• [EXERCISE GOAL]:
Lines that contain "agent": how many are there in the listing below? Answer with a number and nothing more.

• [EXTRACTED RECORDS]:
%%

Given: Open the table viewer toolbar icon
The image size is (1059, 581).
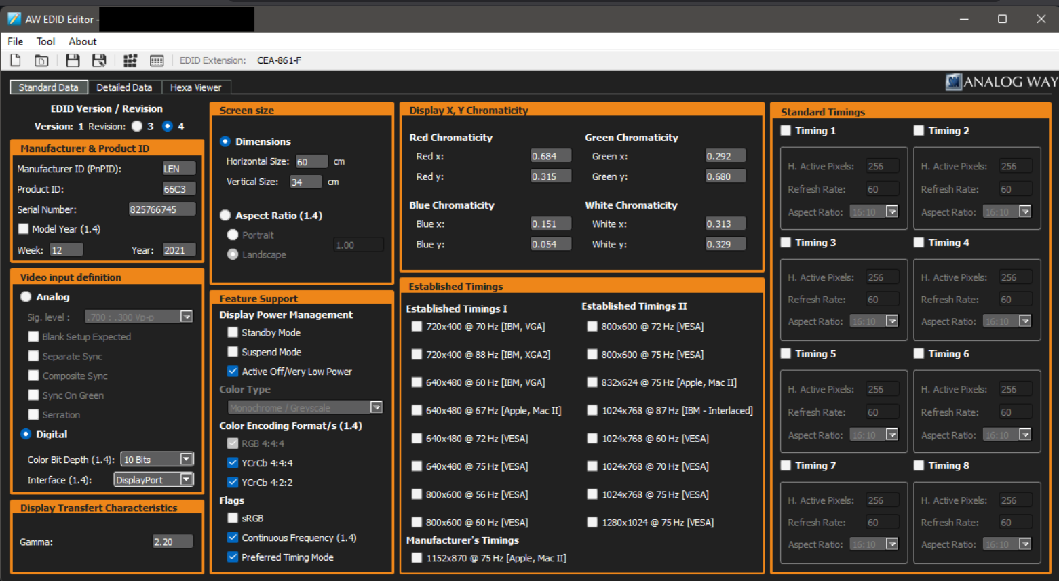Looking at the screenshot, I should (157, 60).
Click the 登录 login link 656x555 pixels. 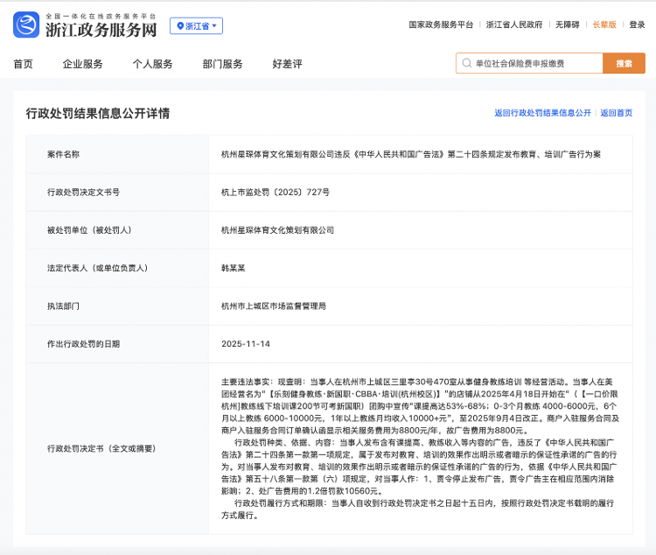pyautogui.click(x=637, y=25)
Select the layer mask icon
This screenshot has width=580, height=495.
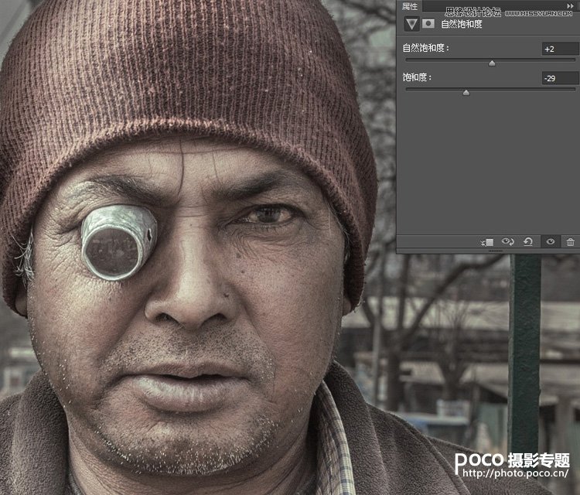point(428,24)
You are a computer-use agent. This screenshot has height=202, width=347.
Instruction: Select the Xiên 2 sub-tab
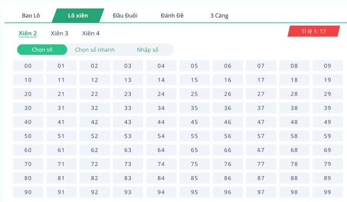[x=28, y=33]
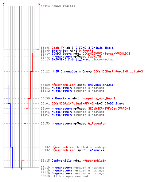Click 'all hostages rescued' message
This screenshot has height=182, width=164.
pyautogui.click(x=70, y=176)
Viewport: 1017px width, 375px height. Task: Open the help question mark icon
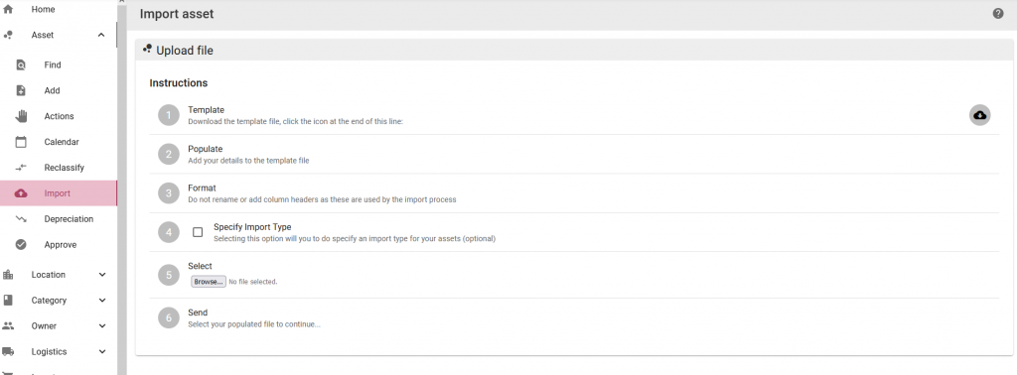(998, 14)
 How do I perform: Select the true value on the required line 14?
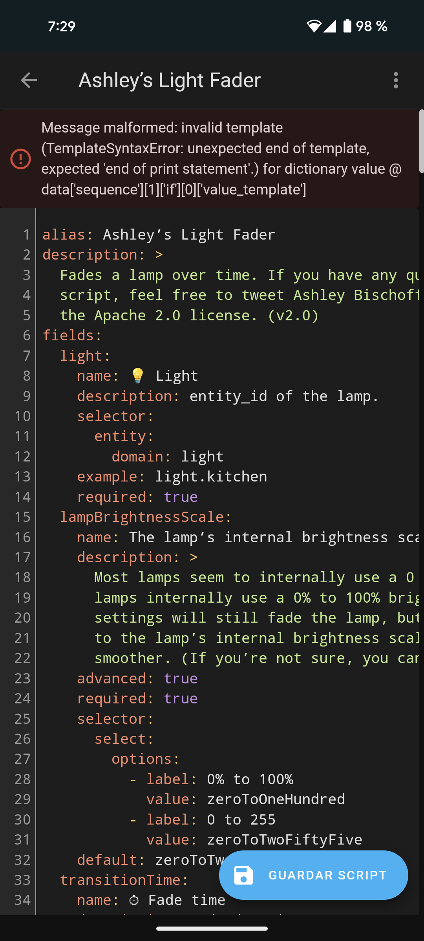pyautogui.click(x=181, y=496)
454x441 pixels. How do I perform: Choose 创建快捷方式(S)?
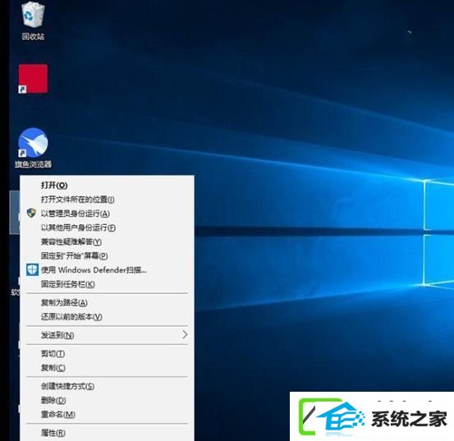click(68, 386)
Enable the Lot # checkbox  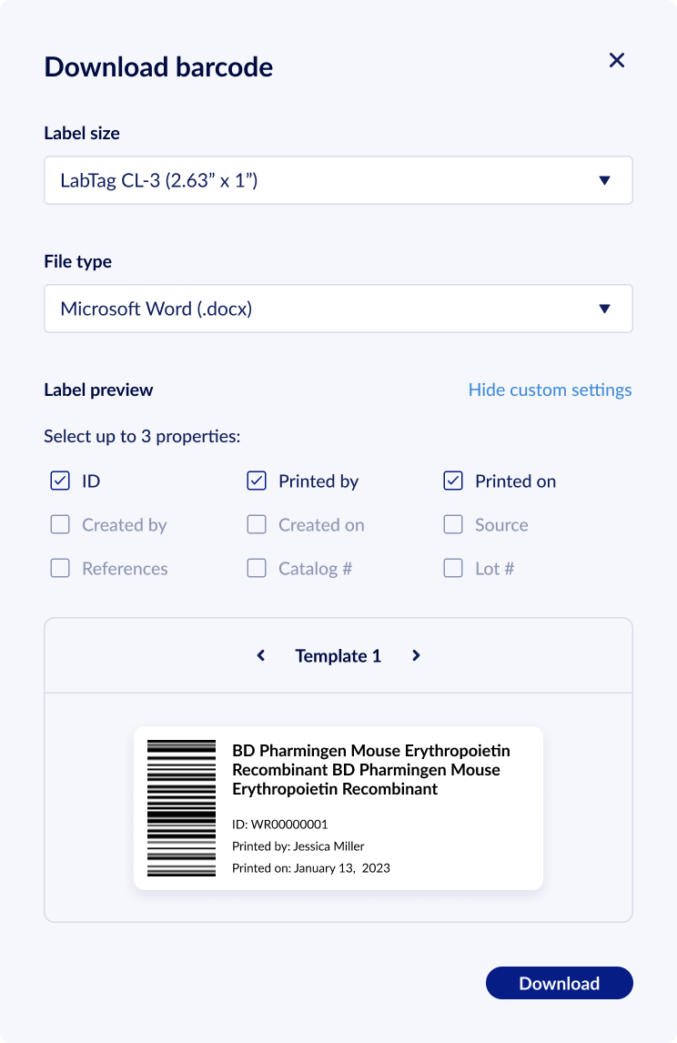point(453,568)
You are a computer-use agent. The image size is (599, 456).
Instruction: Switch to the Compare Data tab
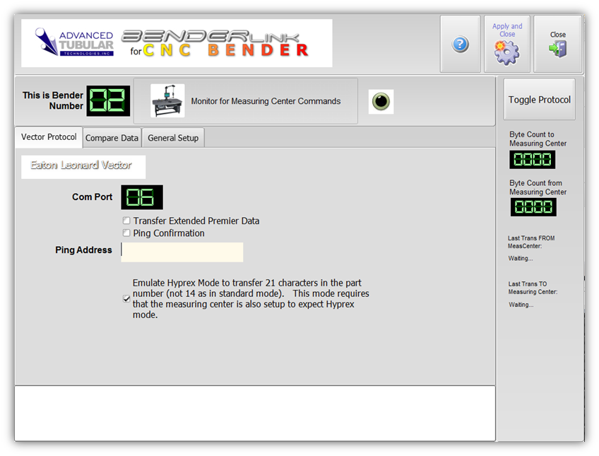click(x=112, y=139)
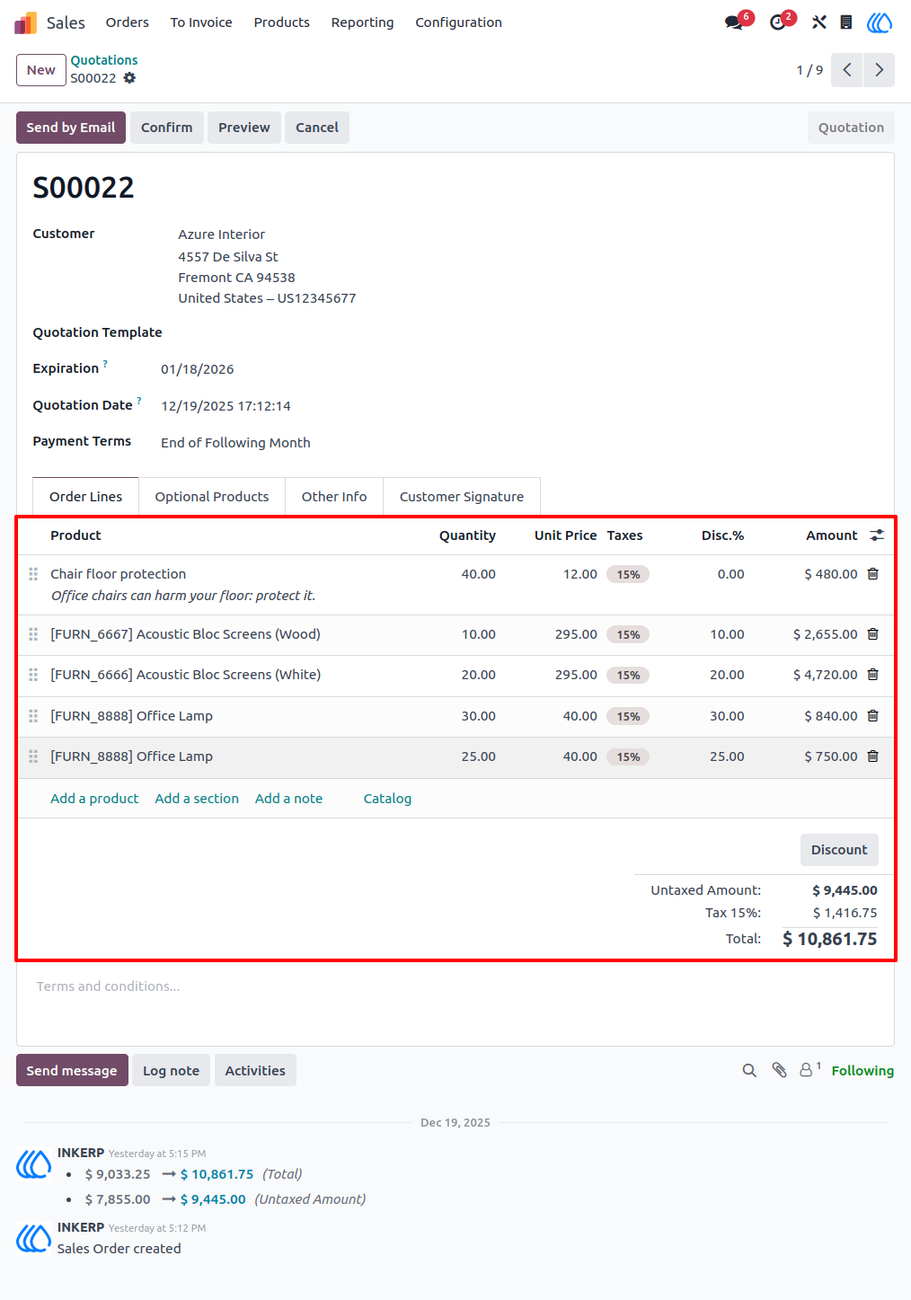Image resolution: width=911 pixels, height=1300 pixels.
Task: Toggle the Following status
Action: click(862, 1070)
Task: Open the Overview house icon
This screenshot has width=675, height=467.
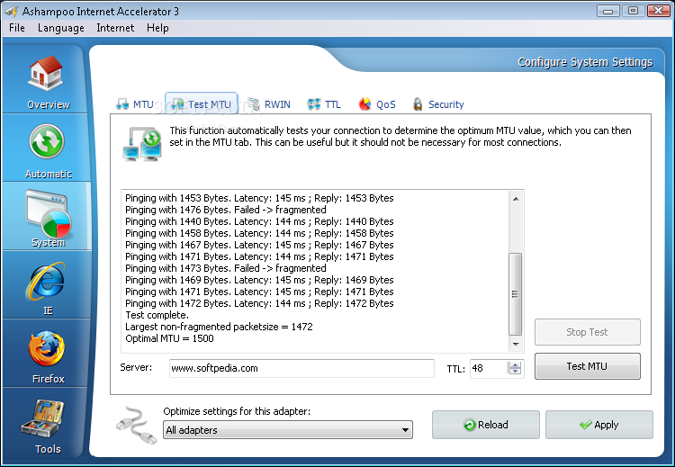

%%

• [REPLY]:
2